- **GOALS**:
1. Summarize the forum thread about first times driving a car on three wheels in two sentences.
2. In the forum thread about first times driving on three wheels, how fast was the poster in the 63 rag going during the half-mile drive?
3. Carry on the forum thread about first times driving on three wheels from where it stops.

- **DOCUMENT SECTION**:
....
Mine was in my 63 rag at like 2AM. Me and the homie Matt had just spent all damn day putting a chain bridge in his Caprice and reinforcing the rear end, so we took my Impala for a little cruise around the hood. I drove 3 for at least a half a mile going about 10 MPH the whole time.


----------



## Ragtop Ted (Sep 11, 2007)

:0


----------



## youcantfademe (Feb 8, 2008)

> _Originally posted by DELTORO HYDRAULICS_@Oct 22 2008, 02:54 PM~11942280
> *dont forget to hold the switch down while turning
> *


  dammit i know i forgot something......


----------



## SWIPH (Oct 6, 2005)

> _Originally posted by Crenshaw's Finest_@Oct 23 2008, 11:53 PM~11959462
> *x2...
> 
> First time I did it was in the Atlantic/Whittier intersection in East L.A. about 4 in the afternoon when the bustop was filled with honeyz... :biggrin: ..I got so high i could hear the corner of my bacc bumper grind on the pavement...no practice, i just knew what to do...i bet my facial expression was like i saw Jesus or something
> *


Thats a good one right there


----------



## .TODD (Oct 18, 2008)

:biggrin: my first time was on a back street no registration no inspection but atleast i had a liscence and i was actually a lil scared to do it finally did it and i learnt that steering is a bit different when your on three wheels almost hit the curve understered by a long shot almost him the curve :biggrin:


----------



## RALPH_DOGG (Jun 6, 2002)

haha...i cheat!!! i only have f.b.s.s

so i dump my right side...lock the front back up, then go for it!!! 

it dumps all on its own, and comes back up all on its own...!!!

:biggrin: :biggrin: :biggrin:


----------



## EazyE10286 (Sep 11, 2003)
....
- **AVAILABLE DATA**:
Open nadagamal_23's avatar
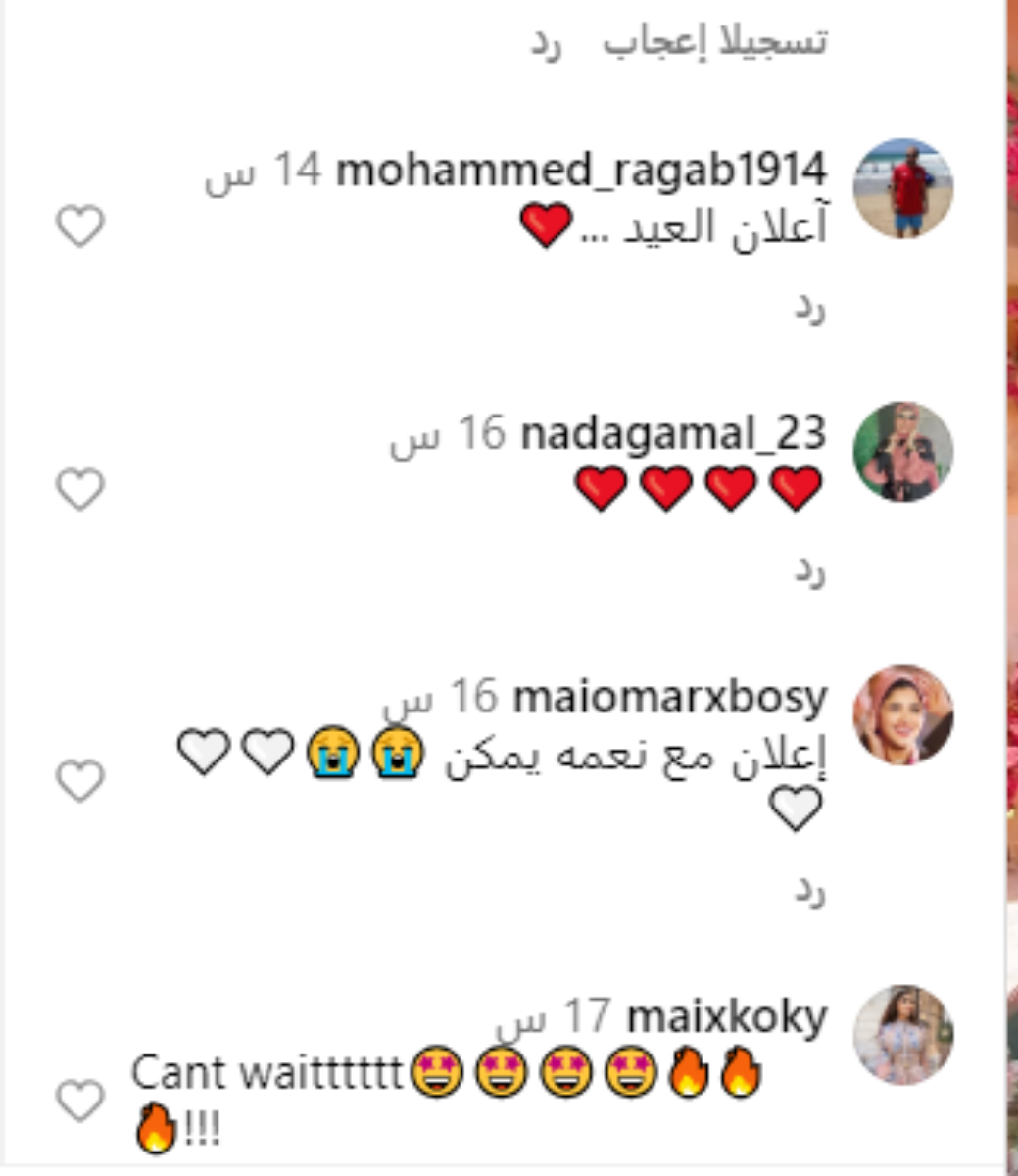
....
- **RESULTS OF THE TASKS**:
1. Posters recall their first time driving on three wheels, including one who did it in a '63 rag at about 2 AM and held it for at least half a mile at around 10 MPH, and another who did it at the Atlantic/Whittier intersection in East L.A. with no practice. One poster found that steering is different on three wheels and badly understeered on a back street, while another, who has only f.b.s.s, dumps the right side and locks the front back up before going for it.

2. About 10 MPH the whole time.

3.
I almost shit my pants my first time.I was a passenger in my bro's 65 impala,it was the first juiced car either of us were ever in.one day I kept tellin him to hit a three when we went cruisin so he did,only it was turning right and with the panhard bar it only got a couple inches off the ground.I wasnt too impressed.neither of us had a clue what it felt like or what to expect.The next day cruisin around and theres a bunch of kids at the park givin us looks,only we were making a right turn this time,the only thing we could say was "Holy Shit".The rest of the day we went around pickin up friends,every time someone new got into the car he would hit an unexpected 3,the looks on there faces were priceless


----------



## lone star (May 22, 2003)

i did it once when the street was kinda wet and i did a 360 in the intersection scared the shit outta me


----------



## .TODD (Oct 18, 2008)

> _Originally posted by lone star_@Oct 26 2008, 05:18 PM~11978277
> *i did it once when the street was kinda wet and i did a 360 in the intersection scared the shit outta me
> *


 :0 gangsta


----------



## Zappo90744 (May 2, 2006)

> _Originally posted by Crenshaw's Finest_@Oct 23 2008, 11:53 PM~11959462
> *x2...
> 
> First time I did it was in the Atlantic/Whittier intersection in East L.A. about 4 in the afternoon when the bustop was filled with honeyz... :biggrin: ..I got so high i could hear the corner of my bacc bumper grind on the pavement...no practice, i just knew what to do...i bet my facial expression was like i saw Jesus or something
> *


 :roflmao: :roflmao: You are facing the sky when you 3 wheel so I don't doubt if you saw Jesus. Same shit with me.......I 3 wheeled my entire way home. :biggrin:


----------



## Jer (Mar 29, 2021)

abbeyg123 said:


> how do you have hydros and dont no how to hit a 3??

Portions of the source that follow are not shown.